10. Unfold the strap piece you just pressed. Take both long raw edges and fold them into the pressed fold in the center. Then fold in half so all raw edges are concealed and press (you are essentially making a huge piece of double fold bias tape-without the bias). The piece after pressing should now measure 2” wide x 58” long.
11. Unfold the strap piece once more and insert the 2” x 58” piece of batting up against the center fold of the fabric.
12. Then fold the strap back as it was to conceal the raw edges and the batting inside and clip the edges with binding clips to secure before sewing. Tip: You can add additional layers of batting for a more padded strap.
13. Topstitch the strap 1/4″ from the outer edge, removing the clips as you stitch. Topstitch the opposite edge as well.
14. Add as many rows of stitching as you desire.
15. When topstitching is complete, take the strap piece to your cutting mat and cut the individual straps so they each measure 28” long.
16. Place the lining (still wrong side out) inside the quilted exterior (turned RSO) and use the binding clips to secure the tops together.
17. Measure and mark 1” up from the raw edges of each strap piece. This mark will be even with the top of the bag once the straps are inserted between the lining and the exterior.
18. Measure and mark 3” in from each side seam of the quilted exterior on both sides.
19. Place the first strap raw edge in between the exterior and lining and secure with binding clips.
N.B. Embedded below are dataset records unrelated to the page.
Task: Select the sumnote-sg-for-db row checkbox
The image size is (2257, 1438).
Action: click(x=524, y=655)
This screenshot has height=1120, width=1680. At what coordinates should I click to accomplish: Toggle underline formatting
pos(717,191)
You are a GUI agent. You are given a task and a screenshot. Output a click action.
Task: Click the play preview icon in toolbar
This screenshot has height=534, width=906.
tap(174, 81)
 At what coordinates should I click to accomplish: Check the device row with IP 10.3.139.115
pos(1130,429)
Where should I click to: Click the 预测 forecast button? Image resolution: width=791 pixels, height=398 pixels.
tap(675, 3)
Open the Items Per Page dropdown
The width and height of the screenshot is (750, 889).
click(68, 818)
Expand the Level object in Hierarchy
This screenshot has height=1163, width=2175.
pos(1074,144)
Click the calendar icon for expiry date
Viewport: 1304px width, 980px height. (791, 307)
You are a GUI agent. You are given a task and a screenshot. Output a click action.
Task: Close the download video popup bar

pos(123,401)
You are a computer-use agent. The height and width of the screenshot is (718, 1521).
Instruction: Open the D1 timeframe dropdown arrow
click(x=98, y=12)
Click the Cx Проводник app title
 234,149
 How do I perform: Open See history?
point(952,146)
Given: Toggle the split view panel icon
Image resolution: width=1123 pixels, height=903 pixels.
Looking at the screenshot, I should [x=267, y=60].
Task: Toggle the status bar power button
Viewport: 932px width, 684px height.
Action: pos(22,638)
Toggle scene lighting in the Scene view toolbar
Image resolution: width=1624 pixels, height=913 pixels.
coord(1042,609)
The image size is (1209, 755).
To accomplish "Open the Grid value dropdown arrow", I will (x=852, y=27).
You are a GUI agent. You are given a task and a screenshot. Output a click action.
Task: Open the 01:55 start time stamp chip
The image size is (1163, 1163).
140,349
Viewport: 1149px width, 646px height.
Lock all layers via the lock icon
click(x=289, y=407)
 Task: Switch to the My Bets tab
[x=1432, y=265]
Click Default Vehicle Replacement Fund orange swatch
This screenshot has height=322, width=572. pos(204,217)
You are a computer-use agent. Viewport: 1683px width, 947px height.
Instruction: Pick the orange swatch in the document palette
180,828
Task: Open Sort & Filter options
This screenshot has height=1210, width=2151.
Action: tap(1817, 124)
With the remaining raw edge of the same strap, insert it between the exterior and lining on the same side of the bag and secure it in place, being careful not to twist the strap. Repeat with the remaining strap.
20. Sew around the top perimeter of the bag, 1/4″ away from the edge to secure the straps. Add 2-3 more rows of topstitching for a more stylish effect. Optional: You can easily play with the dimensions of the bag to create any size bag you want!